Aim - Please copy the material below, from the line with "I will point(1210,579)." up to and including the line with "Viewport: 694px width, 433px", keeping every line unchanged.

Information shown -
········

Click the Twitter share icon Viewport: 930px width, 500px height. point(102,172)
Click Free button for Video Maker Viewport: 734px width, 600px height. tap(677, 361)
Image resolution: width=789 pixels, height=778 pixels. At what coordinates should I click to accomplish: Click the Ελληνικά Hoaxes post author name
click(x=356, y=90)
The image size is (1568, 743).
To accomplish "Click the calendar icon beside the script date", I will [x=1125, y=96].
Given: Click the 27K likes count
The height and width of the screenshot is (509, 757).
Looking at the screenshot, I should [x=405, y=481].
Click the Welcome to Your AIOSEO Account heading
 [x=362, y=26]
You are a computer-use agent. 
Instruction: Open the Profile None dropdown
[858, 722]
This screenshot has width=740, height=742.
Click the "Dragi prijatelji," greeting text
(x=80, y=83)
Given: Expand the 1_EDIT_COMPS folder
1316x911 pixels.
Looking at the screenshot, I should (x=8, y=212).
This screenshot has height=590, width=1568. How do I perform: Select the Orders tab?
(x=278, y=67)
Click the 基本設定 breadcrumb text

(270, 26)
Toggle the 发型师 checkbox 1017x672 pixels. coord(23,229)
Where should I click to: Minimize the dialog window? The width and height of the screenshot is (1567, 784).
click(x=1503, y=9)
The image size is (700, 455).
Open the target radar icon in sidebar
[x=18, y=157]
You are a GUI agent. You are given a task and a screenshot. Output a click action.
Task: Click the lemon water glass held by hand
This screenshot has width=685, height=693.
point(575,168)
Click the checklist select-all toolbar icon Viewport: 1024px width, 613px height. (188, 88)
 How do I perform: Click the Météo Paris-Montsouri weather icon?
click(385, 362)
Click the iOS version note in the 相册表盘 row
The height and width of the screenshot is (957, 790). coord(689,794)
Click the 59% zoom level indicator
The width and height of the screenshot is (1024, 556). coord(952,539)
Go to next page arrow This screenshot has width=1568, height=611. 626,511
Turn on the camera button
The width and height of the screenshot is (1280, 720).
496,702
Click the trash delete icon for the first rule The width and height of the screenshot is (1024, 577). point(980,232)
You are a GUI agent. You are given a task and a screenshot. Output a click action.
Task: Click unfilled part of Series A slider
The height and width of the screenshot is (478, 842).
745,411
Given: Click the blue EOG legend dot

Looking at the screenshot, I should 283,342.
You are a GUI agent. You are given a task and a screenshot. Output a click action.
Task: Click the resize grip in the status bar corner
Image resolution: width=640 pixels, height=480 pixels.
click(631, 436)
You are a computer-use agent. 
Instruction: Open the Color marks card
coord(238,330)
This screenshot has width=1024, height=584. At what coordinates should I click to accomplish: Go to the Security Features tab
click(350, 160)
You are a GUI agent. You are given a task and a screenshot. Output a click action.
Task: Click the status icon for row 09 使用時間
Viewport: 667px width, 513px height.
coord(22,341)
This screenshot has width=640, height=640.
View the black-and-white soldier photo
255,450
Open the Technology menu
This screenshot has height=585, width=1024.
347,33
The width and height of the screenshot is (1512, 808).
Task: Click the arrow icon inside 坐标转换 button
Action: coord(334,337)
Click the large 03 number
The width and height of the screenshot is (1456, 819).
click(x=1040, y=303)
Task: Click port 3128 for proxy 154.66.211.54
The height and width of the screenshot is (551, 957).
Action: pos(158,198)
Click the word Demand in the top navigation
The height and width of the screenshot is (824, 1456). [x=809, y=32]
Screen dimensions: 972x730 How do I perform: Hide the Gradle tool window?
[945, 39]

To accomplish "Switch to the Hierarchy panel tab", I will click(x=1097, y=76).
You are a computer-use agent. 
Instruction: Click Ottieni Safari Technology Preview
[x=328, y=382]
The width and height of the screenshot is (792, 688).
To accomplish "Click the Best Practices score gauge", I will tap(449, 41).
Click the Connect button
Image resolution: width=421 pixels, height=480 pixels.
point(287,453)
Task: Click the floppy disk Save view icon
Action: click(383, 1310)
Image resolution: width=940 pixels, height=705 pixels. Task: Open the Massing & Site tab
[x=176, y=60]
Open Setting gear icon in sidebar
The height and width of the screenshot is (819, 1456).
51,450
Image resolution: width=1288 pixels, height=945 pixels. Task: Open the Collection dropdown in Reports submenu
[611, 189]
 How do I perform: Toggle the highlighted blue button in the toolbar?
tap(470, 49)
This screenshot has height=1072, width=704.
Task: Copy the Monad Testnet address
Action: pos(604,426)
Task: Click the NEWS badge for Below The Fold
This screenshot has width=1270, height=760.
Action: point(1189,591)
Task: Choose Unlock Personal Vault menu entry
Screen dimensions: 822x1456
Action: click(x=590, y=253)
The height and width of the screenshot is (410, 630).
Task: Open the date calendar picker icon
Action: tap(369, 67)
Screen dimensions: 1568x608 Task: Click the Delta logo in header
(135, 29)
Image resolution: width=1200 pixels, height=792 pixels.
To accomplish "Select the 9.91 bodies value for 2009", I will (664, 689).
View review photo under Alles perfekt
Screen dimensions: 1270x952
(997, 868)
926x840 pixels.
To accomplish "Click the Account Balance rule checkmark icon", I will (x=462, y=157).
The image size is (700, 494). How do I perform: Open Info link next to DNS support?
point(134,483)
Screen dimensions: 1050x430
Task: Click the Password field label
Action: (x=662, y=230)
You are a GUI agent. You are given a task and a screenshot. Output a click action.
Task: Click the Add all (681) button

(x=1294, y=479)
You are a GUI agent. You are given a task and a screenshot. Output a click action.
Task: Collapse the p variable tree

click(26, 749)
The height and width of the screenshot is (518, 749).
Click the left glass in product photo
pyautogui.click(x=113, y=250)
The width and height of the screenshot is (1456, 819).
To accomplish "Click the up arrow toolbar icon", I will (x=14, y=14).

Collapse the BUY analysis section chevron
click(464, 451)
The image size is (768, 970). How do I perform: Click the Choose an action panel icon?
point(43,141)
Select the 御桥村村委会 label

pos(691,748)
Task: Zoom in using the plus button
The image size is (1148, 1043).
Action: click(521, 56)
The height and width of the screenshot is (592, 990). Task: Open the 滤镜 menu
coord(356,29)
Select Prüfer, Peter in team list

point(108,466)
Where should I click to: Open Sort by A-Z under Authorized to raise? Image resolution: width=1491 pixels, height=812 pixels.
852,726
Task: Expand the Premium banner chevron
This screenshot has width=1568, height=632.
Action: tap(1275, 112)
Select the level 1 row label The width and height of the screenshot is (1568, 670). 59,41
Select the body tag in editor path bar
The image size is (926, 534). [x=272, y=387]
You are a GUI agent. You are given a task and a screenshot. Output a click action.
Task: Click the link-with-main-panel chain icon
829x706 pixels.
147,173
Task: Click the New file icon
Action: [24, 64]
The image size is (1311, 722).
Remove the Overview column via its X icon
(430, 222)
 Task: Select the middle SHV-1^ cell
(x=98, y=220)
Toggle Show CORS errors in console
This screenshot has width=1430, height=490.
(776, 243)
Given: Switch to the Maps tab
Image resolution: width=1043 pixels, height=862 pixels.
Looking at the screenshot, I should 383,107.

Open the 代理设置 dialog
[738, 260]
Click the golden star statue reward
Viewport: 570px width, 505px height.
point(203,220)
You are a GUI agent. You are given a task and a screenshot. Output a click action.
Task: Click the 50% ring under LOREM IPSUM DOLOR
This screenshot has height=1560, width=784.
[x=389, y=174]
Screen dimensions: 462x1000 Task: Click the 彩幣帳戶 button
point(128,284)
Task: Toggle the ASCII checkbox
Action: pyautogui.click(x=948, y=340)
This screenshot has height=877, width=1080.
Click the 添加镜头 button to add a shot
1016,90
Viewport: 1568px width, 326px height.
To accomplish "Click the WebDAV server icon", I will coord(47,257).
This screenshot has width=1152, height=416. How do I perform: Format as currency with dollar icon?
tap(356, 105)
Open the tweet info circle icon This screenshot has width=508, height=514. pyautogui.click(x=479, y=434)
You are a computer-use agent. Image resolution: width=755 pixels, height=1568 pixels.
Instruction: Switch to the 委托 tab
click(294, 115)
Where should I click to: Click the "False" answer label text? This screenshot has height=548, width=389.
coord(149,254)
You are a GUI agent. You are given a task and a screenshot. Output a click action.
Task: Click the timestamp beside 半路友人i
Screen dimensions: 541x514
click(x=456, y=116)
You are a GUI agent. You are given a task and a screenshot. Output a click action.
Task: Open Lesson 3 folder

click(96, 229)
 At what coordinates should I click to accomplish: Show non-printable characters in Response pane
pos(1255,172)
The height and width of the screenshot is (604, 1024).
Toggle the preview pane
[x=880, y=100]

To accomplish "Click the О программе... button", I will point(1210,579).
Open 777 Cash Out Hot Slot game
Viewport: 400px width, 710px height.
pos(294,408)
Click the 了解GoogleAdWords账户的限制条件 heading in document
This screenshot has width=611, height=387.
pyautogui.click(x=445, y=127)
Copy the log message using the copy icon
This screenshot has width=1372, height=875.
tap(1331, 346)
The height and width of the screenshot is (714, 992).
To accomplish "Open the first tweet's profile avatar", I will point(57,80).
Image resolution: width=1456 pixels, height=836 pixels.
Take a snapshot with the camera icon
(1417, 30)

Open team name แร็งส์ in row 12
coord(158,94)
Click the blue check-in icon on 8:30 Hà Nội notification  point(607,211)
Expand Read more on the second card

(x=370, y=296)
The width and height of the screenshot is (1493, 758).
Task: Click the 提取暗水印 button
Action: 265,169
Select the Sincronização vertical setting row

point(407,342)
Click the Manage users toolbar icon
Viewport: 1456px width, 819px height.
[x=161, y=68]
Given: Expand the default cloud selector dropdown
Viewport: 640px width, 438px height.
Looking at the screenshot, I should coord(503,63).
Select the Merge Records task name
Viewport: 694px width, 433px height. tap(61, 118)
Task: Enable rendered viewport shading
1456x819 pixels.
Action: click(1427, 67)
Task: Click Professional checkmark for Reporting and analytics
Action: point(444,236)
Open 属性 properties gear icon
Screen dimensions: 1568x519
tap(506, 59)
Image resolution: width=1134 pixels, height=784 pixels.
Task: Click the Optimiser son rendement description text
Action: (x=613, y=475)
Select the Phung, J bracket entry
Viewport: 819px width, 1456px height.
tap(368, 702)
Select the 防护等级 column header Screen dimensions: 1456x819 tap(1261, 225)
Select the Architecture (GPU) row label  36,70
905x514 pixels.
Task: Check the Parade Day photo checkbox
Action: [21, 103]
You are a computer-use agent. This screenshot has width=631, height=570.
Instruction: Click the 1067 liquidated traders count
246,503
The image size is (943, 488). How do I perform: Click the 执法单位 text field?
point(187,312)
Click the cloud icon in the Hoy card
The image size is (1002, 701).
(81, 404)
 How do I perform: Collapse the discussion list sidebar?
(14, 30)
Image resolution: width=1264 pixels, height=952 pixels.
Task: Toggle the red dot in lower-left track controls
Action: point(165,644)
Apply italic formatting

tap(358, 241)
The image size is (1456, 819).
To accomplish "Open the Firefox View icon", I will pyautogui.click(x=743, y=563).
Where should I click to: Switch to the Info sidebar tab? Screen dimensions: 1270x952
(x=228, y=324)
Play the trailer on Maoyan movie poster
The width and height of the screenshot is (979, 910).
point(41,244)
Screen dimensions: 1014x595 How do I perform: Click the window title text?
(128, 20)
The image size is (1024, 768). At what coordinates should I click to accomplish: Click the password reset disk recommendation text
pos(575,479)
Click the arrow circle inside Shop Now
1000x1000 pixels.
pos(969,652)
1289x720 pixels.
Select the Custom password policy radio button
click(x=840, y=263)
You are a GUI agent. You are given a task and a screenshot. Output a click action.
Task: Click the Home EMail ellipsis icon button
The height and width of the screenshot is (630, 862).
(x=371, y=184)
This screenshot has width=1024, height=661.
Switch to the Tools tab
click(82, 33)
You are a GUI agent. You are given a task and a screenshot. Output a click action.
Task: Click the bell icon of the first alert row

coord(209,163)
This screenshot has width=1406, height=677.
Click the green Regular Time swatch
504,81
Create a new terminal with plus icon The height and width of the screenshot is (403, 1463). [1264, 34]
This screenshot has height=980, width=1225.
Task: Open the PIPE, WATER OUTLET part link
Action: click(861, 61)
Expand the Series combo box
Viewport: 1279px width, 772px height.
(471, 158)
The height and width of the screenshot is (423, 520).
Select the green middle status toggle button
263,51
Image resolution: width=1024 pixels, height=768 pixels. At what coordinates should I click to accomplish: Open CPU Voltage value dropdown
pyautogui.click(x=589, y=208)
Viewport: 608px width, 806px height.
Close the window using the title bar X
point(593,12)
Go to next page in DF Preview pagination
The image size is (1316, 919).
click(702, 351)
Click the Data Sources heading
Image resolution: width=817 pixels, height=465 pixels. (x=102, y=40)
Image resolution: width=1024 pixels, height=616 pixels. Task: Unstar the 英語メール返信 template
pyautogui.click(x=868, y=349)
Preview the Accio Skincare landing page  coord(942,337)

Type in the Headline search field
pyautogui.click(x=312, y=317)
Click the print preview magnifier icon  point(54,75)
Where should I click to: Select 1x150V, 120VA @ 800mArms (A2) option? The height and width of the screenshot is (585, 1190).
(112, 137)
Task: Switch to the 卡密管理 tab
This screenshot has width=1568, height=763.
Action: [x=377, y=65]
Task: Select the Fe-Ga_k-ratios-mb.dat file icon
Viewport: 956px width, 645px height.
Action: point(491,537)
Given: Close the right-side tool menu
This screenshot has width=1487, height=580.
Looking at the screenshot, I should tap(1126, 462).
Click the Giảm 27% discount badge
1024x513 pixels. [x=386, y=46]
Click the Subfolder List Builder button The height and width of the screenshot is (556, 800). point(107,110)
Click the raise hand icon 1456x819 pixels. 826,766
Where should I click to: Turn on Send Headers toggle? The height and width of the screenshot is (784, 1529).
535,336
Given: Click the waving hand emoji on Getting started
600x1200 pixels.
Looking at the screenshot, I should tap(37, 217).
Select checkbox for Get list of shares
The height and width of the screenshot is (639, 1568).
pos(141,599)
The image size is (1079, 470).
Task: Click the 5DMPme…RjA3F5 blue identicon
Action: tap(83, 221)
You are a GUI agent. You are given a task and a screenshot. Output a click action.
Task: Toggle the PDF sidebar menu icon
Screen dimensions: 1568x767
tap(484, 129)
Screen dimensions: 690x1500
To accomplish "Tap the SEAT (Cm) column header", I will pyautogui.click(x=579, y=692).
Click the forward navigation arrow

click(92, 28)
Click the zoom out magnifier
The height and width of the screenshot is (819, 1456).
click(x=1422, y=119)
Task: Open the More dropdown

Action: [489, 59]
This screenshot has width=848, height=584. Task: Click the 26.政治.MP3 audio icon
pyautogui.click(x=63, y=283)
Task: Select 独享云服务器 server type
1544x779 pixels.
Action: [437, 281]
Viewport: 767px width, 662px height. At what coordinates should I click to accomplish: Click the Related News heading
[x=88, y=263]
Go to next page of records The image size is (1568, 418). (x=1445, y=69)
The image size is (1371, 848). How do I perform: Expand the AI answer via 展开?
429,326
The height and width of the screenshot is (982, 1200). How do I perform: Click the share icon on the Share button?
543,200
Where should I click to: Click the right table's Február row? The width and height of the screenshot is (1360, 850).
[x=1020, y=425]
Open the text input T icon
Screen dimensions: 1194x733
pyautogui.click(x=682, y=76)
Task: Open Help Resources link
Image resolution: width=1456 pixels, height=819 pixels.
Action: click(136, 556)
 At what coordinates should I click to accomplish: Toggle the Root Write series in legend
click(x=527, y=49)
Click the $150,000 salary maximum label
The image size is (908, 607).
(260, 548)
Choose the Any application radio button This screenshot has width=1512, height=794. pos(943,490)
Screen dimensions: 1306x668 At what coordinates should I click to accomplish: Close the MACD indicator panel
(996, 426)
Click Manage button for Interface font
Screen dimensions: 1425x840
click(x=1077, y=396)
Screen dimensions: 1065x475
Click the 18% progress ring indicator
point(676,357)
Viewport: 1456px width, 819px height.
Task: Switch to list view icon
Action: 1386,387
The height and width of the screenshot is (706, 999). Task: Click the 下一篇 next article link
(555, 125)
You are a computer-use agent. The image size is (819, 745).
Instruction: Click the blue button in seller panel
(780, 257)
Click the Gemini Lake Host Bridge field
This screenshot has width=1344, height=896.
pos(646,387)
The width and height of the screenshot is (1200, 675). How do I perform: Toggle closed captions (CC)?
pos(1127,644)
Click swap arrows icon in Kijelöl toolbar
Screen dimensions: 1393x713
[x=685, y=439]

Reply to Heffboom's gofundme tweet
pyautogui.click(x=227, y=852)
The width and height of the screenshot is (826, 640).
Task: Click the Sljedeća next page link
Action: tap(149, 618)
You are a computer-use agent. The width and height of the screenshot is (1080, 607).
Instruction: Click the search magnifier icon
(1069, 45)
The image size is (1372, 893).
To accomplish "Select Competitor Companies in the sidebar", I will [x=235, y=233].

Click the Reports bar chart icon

········

Result of the task -
To accomplish "Click the О программе... button", I will point(1210,579).
Open 777 Cash Out Hot Slot game
Viewport: 400px width, 710px height.
pos(294,408)
Click the 了解GoogleAdWords账户的限制条件 heading in document
This screenshot has width=611, height=387.
pyautogui.click(x=445, y=127)
Copy the log message using the copy icon
This screenshot has width=1372, height=875.
tap(1331, 346)
The height and width of the screenshot is (714, 992).
To accomplish "Open the first tweet's profile avatar", I will point(57,80).
Image resolution: width=1456 pixels, height=836 pixels.
Take a snapshot with the camera icon
(1417, 30)

Open team name แร็งส์ in row 12
coord(158,94)
Click the blue check-in icon on 8:30 Hà Nội notification  point(607,211)
Expand Read more on the second card

(x=370, y=296)
The width and height of the screenshot is (1493, 758).
Task: Click the 提取暗水印 button
Action: 265,169
Select the Sincronização vertical setting row

point(407,342)
Click the Manage users toolbar icon
Viewport: 1456px width, 819px height.
[x=161, y=68]
Given: Expand the default cloud selector dropdown
Viewport: 640px width, 438px height.
Looking at the screenshot, I should coord(503,63).
Select the Merge Records task name
Viewport: 694px width, 433px height. tap(61, 118)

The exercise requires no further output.